Du droit attribué au gouvernement seul de fabriquer la monnaie, on a fait dériver
le droit d'en déterminer la valeur. Nous avons vu combien est vaine une semblable prétention, la valeur de l'unité monétaire étant déterminée uniquement par l'achat et la vente, qui sont nécessairement libres.../...

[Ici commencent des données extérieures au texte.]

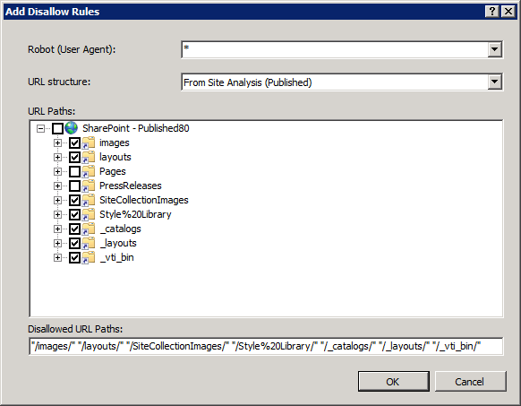Select the images folder icon

click(x=89, y=143)
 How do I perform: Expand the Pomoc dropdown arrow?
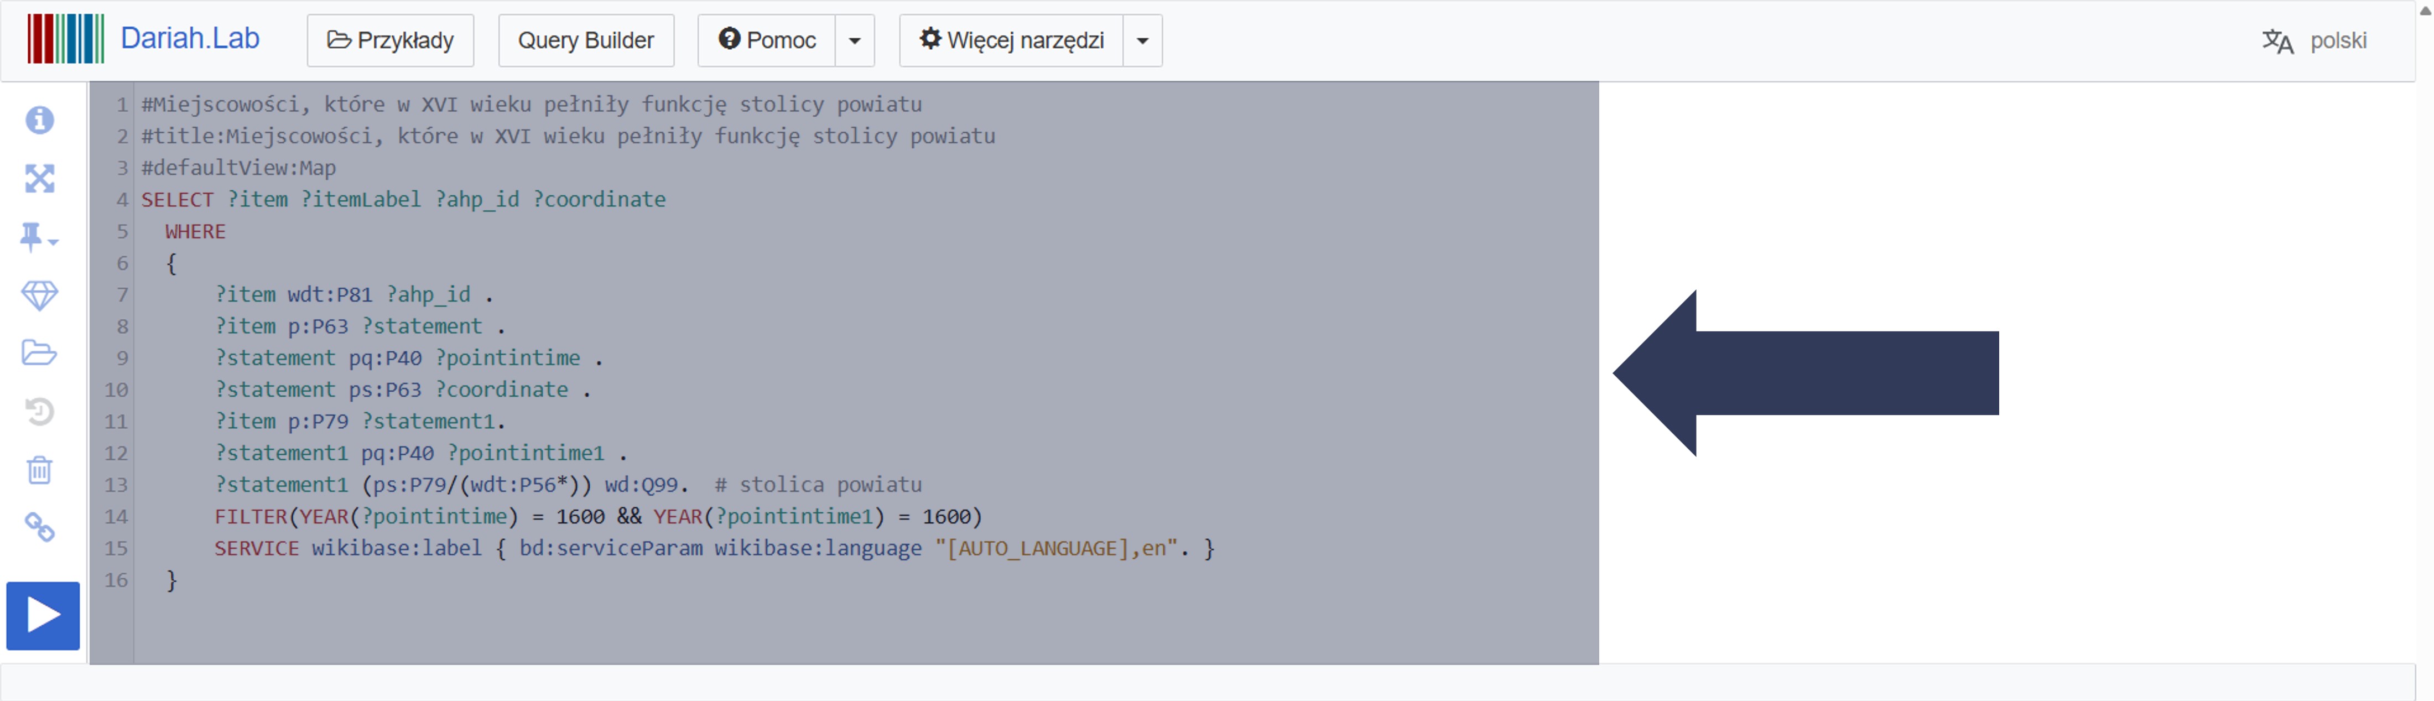(x=854, y=41)
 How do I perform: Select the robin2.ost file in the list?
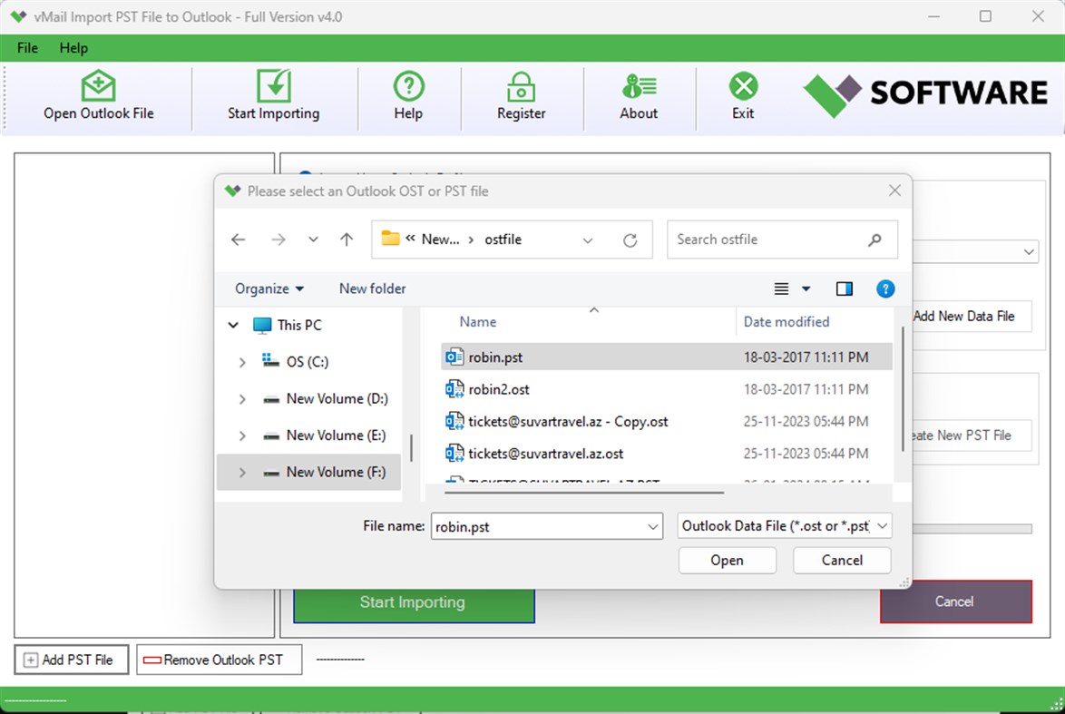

Ainsi, quand Philippe 1er, roi de France, mêla un tiers d'alliage dans la livre d'argent de Charlemagne, qui pesait 12 onces d'argent, et qu'il appela du même nom de livre un poids de 8 onces d'argent fin seulement, il crut que sa livre valait autant que celle de ses prédécesseurs. Elle ne valut cependant que les deux tiers de la livre de Charlemagne. Pour une livre de monnaie, on ne trouva plus à acheter que les deux tiers de la quantité de marchandise que l'on avait auparavant pour une livre. Les créanciers du roi et ceux des particuliers ne retirèrent plus de leurs créances que les deux tiers de ce qu'ils devaient en retirer ; les loyers ne rendirent plus aux propriétaires que les deux tiers de leur précédent revenu, jusqu'à ce
que de nouveaux contrats remissent les choses sur un pied plus équitable. On commit et l'on autorisa, comme on voit, bien des injustices ; mais on ne fit pas valoir une livre de 8 onces d'argent pour autant qu'une livre de 12 onces.../...
L'argent, de quelque matière qu'il soit composé, n'est qu'une
marchandise dont la valeur est variable, comme celle de toutes les marchandises, et se règle à chaque marché qu'on fait, par un accord entre le vendeur et l'acheteur."
Enfin, l'Etat en tant que producteur et acheteur de biens peut se trouver en déficit, accumuler des dettes et même se trouver en cessation de paiement : "Une entreprise industrielle quelconque donne de la perte, lorsque les valeurs consommées pour la production excèdent la valeur des produits. Que ce soient les particuliers ou bien le gouvernement qui fasse cette perte, elle n'en est pas moins réelle pour la nation ; c'est une valeur qui se trouve de moins dans le pays."
Autrement dit la gratuité des services publics est un leurre. Tout doit se payer, à son juste prix. Les impôts et les taxes sont là pour répartir de manière équitable sur le peuple les dépenses relatives au bien commun. Ils ne peuvent avoir pour vocation de combler les trous causés par l'irresponsabilité ou la négligence, ni même prétendre à redistribuer les richesses. Lorsque la moitié de la richesse nationale est engloutie par l'impôt et les taxes, il est temps de s'alarmer. Et si l'Etat s'empruntait à lui-même, il ne ferait qu'emprunter à la Nation, qui aurait les mêmes exigences que n'importe quelle banque...
Le rôle du gouvernement est donc avant tout de veiller au grain. Il garantit la qualité de l'argent et contrôle le respect des règles de son bon usage. C'est ainsi qu'il permet à la confiance de s'installer et de perdurer : "De tous les moyens qu'ont les gouvernements de favoriser la production, le plus puissant, c'est de pourvoir à la sûreté des personnes et des propriétés, surtout quand ils les garantissent même des atteintes du pouvoir arbitraire. Cette seule protection est plus favorable à la prospérité générale que toutes les entraves inventées jusqu'à ce jour ne lui ont été contraires. Les entraves compriment l'essor de la production ; le défaut de sûreté la supprime tout à fait."
En définitive, l'Etat ne peut se soustraire aux règles dont il est le garant, et ne peut ni créer de l'argent, ni en fixer la valeur, et pas davantage déterminer les prix des biens.